Lors d’un séjour en France, j’ai vu apparaître sur Netflix, dans la catégorie « tendance du moment » le film La tête haute réalisé par Emmanuelle Bercot. Mon sang n’a fait qu’un tour. J’ai beau déglutir plusieurs fois par minutes depuis son visionnage en 2015, je ne l’ai jamais digéré. Il est bloqué là, au fond de ma gorge et, sans trop savoir pourquoi, la colère monte dès que j’y repense.
J’en avais d’ailleurs un peu parlé dans une autre newsletter Une dent contre nous.
J’avais évoqué les fausses dents que portait Sarah Forestier pour incarner son rôle de mère célibataire pauvre, des dents de Jacquouilles la Fripouille des Visiteurs, que des gens du cinéma ont posées sur une actrice que j’avais vu monter les marches à Cannes quelques jours avant d’aller voir le film, toute de luxe vêtue. Des dents si grotesques qu’elles gênaient la diction même de l’actrice, mettant en péril la compréhension des dialogues. Il y a une idéologie profonde à l'œuvre, quand des croyances et des stéréotypes mettent en péril jusqu’à l’intégrité d’un projet artistique.
Pourquoi cette histoire de dents me poursuit encore en 2024 ? Ce n’est pas lié à ma dentition ou à un complexe de ce côté là : mes dents sont normales. Je crois que c’est plus conceptuel. Elle font surement écho aux propos de François Hollande rapportés par Valérie Trierweiler pour désigner « les pauvres », les « sans-dents » publiés l’année précédent la sortie du film. Je m’étais dit à l’époque, et c’était une vraie prise de conscience : “Il y a vraiment des gens qui parlent des classes populaires comme ça ? A gauche ?”.

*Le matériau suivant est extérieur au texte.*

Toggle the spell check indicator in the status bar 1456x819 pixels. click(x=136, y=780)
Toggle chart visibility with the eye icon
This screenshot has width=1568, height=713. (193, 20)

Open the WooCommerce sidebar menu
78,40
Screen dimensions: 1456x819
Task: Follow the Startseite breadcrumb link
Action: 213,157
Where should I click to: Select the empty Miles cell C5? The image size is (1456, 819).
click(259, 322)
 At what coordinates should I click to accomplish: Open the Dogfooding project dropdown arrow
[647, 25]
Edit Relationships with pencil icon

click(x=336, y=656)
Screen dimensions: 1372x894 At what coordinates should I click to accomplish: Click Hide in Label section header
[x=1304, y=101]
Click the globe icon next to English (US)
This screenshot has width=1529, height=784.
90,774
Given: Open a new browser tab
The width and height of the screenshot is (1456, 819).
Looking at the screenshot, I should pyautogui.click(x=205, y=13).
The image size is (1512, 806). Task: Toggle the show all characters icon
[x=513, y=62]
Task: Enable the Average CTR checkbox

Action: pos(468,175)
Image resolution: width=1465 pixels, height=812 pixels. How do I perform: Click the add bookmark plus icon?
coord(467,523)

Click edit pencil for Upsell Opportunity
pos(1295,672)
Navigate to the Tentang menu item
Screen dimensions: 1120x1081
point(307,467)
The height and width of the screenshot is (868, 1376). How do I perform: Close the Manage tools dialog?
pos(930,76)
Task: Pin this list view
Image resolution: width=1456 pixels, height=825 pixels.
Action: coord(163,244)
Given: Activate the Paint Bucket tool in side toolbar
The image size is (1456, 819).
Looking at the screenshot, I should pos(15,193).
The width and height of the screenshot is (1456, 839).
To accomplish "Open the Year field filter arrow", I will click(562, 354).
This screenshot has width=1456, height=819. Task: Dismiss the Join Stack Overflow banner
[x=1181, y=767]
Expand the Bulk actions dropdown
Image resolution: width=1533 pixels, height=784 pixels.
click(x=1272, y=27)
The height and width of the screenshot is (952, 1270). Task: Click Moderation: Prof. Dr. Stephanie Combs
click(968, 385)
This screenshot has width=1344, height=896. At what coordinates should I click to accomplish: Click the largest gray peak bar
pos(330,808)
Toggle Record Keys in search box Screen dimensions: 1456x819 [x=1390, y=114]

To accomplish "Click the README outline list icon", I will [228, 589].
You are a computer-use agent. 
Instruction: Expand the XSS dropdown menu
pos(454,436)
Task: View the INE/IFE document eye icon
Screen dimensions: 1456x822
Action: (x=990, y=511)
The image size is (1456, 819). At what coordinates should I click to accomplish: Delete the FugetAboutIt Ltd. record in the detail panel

J’avais réalisé avec ce film, que non seulement, on en parlait comme ça, mais qu’on les représentait au cinéma à travers ce prisme. C’est peut être à ce moment là que j’ai compris que ces récits, ces films étaient biaisés, caricaturaux, idéologique et de nature à alimenter des stéréotypes bien connus contre les classes sociales dominées. C’était sans doute la première fois que je détectais le bourgeois gaze aussi clairement, un concept décrit par Rob Grams dans le journal Frustration.
Wikipedia (ma principale source de culture n’en déplaise à d’anciens profs relous) nous apprend que le “male gaze” est un concept forgé en 1975 par la critique de cinéma Laura Mulvey, qui “désigne le fait que la culture visuelle dominante imposerait au public d’adopter une perspective d’homme hétérosexuel”. C’est de ce concept que nous déduisons et proposons de parler du “bourgeois gaze”, désignant le fait que le cinéma, particulièrement français, impose au public d’adopter une perspective de gros bourge du XVIe arrondissement de Paris.
Sources : Rob Grams, Le “bourgeois gaze” : au cinéma, le monde est perçu à travers les lunettes déformantes de la bourgeoisie. Extrait Frustration
J’ai regardé La Tête Haute une dernière fois - j’espère - pour remonter à la racine de ce « trauma » social non résolu, pour mettre à jour ce point de vue bourgeois et comprendre ce qu’il avait produit en moi. Evidemment, les dents n’étaient qu’un prétexte à ma colère, la cristallisation dans un détail symbolique, d’un ressenti sur lequel je ne savais pas encore mettre des mots : un mépris de classe en roue libre et un sexisme toxique à toutes les étapes du film.
Le 7e art français et les classes populaires
Antonio Gramsci 1 estimait au début du 20e siècle que les bourgeois méprisaient profondément la classe ouvrière, qu’ils considéraient « comme un ensemble de pauvres hères moralement et intellectuellement inférieurs, un ramassis de brutes qui se préoccupent seulement de se remplir le ventre, de faire l’amour et de cuver leurs souleries dans ce profond sommeil ».